I tried to get him to talk to me. I was not critical or overly emotional. He did not respond. So once again I flew to see him. This time he did not come and get me. Sent me a text that said “Look I’ve been meaning to tell you I am busy and will not be seeing you this weekend.” Then I got really upset and sent him several text messages that were not nice. I changed my ticket and went home.
I sent him an email that told him how much he hurt me; but that I thought there was a reason. I told him about AS and why I thought he had it. I encouraged him to do some research. I told him that I loved him and that the AS didn’t matter to me. But that I didn’t know how to have a relationship with someone who ignored me. This was in October. He never responded and I tried to go on with my life. But I continued to research AS. I don’t think it excuses his behavior but explains it.
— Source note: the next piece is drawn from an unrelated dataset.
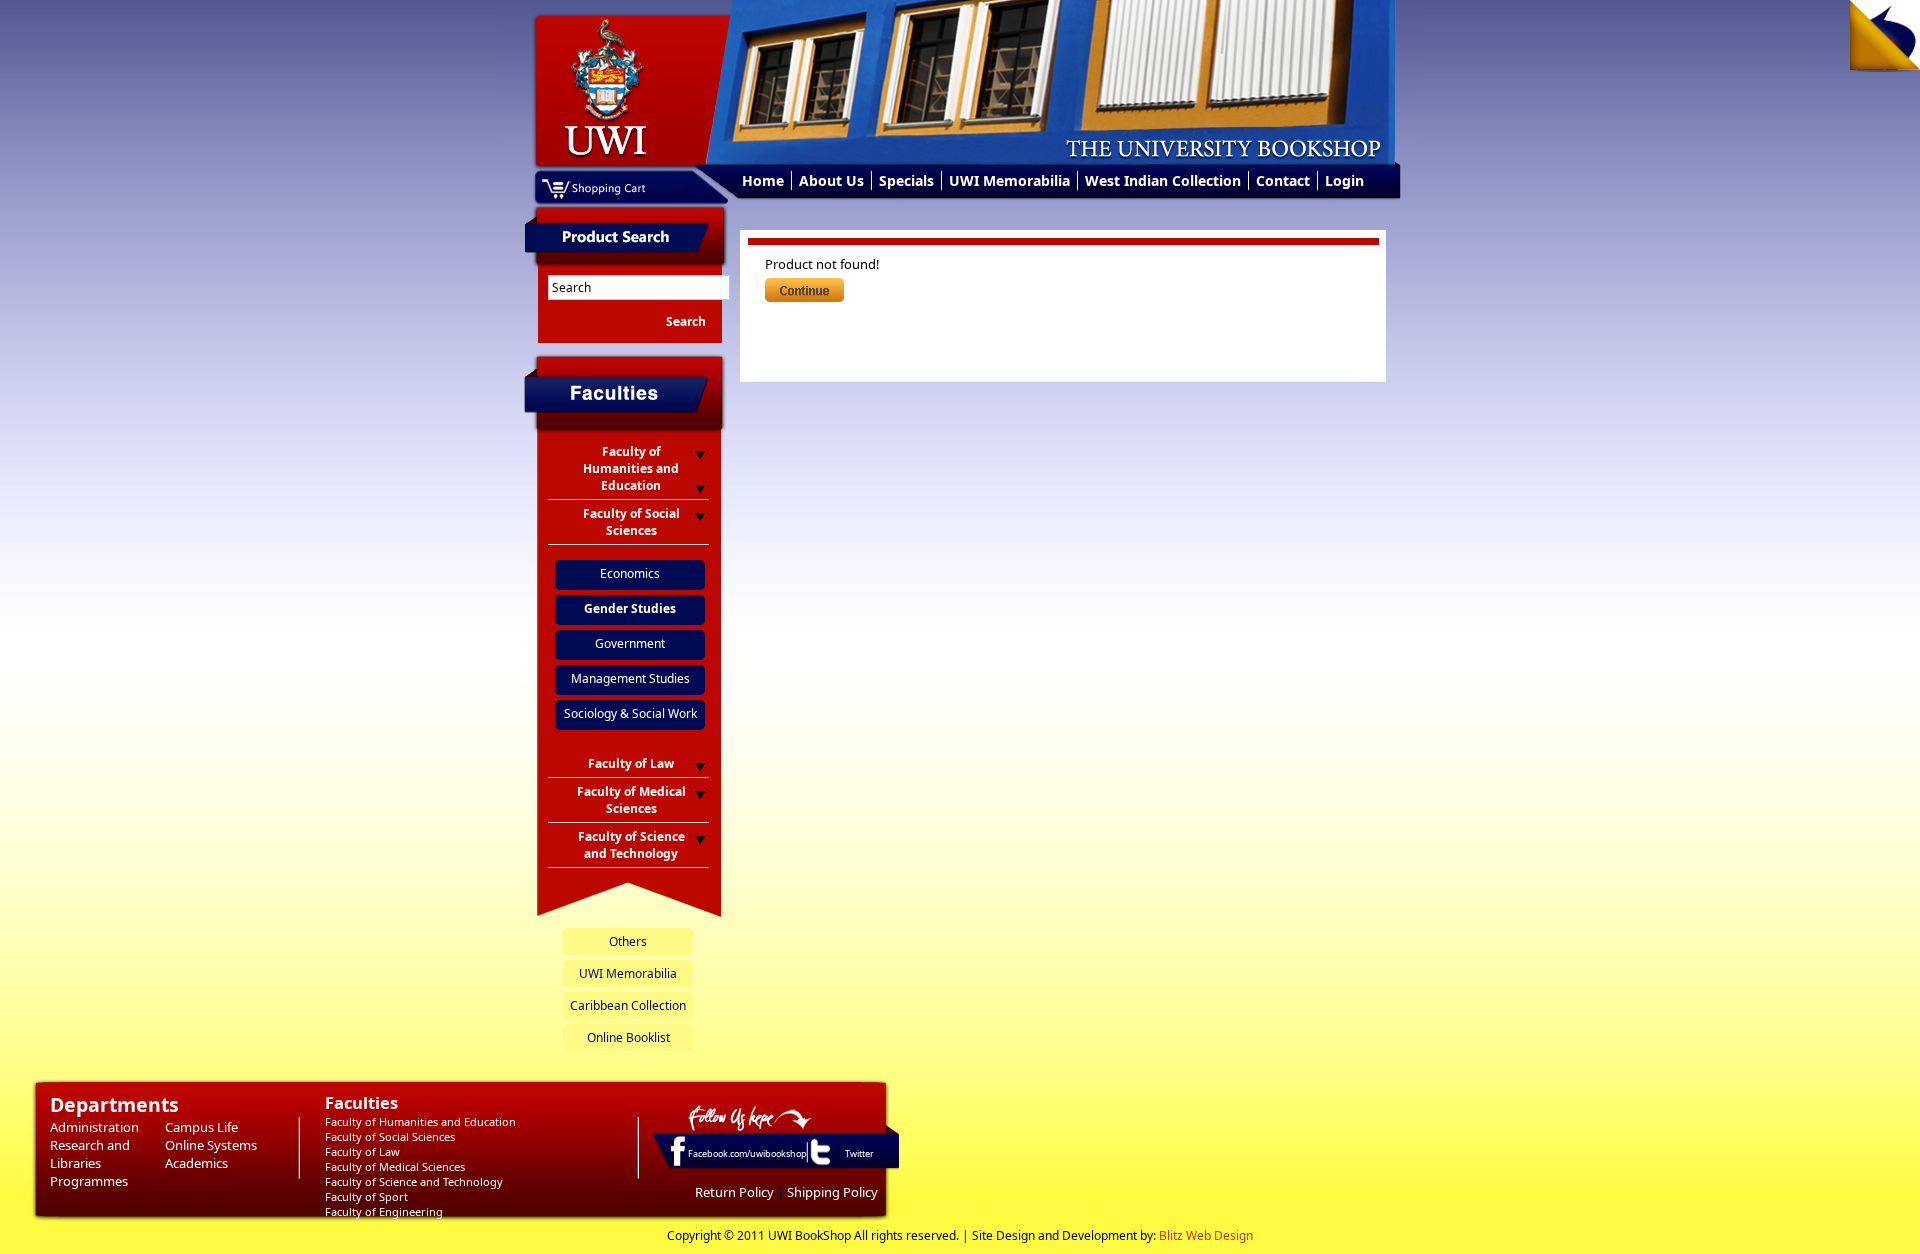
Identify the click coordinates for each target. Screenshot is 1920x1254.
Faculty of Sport (366, 1196)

In February I sent him a Valentine’s Day Card. It was more like a friend card then romantic and just signed my name. He sent me a text thanking me. I was so shocked. I thought he would ignore the card, but I sent it to let him know I still cared. He once told me he is always lonely. I can’t seem to forget that. I sent him a text back that said “you’re welcome.”
Two weeks later he began texting me again. This time the texts were like “Hi sweetie just want you to know I’m thinking about you” He chatted with me once, but got off almost as soon as he saw me on the webcam. He rarely goes on the webcam, it makes him uncomfortable. But he used to really like to see me on the cam.
We never spoke about what happened or AS. I thought we would eventually but didn’t want to upset him. The texts became romantic. In about a month there were almost 100 texts from him. I sent him a couple cards and an Easter basket. He did tell me that we would see each other again. We exchanged several very sweet romantic texts a week ago today. And now nothing. I sent him a few texts just to say hi. I sent him one that asked him what was wrong. And then that asked him if he still wants to be with me. I believe he is disappearing again.
1.I did not expect to ever hear from him again, and when I did I was happy and tried to be patient and very encouraging. Should I have asked him to explain why he disappeared, instead of giving him the opportunity to do that in his own time?
2.es anyone have any thoughts on if he will appear in my life again?
3 Any other ideas about why he just disappears? He still continues with work and running.
Our last communication was very positive, that is the most confusing part. I am hurt and I don’t know what to do.
Thank you to anyone who takes the time to read this long post and for providing me with any advice that you can.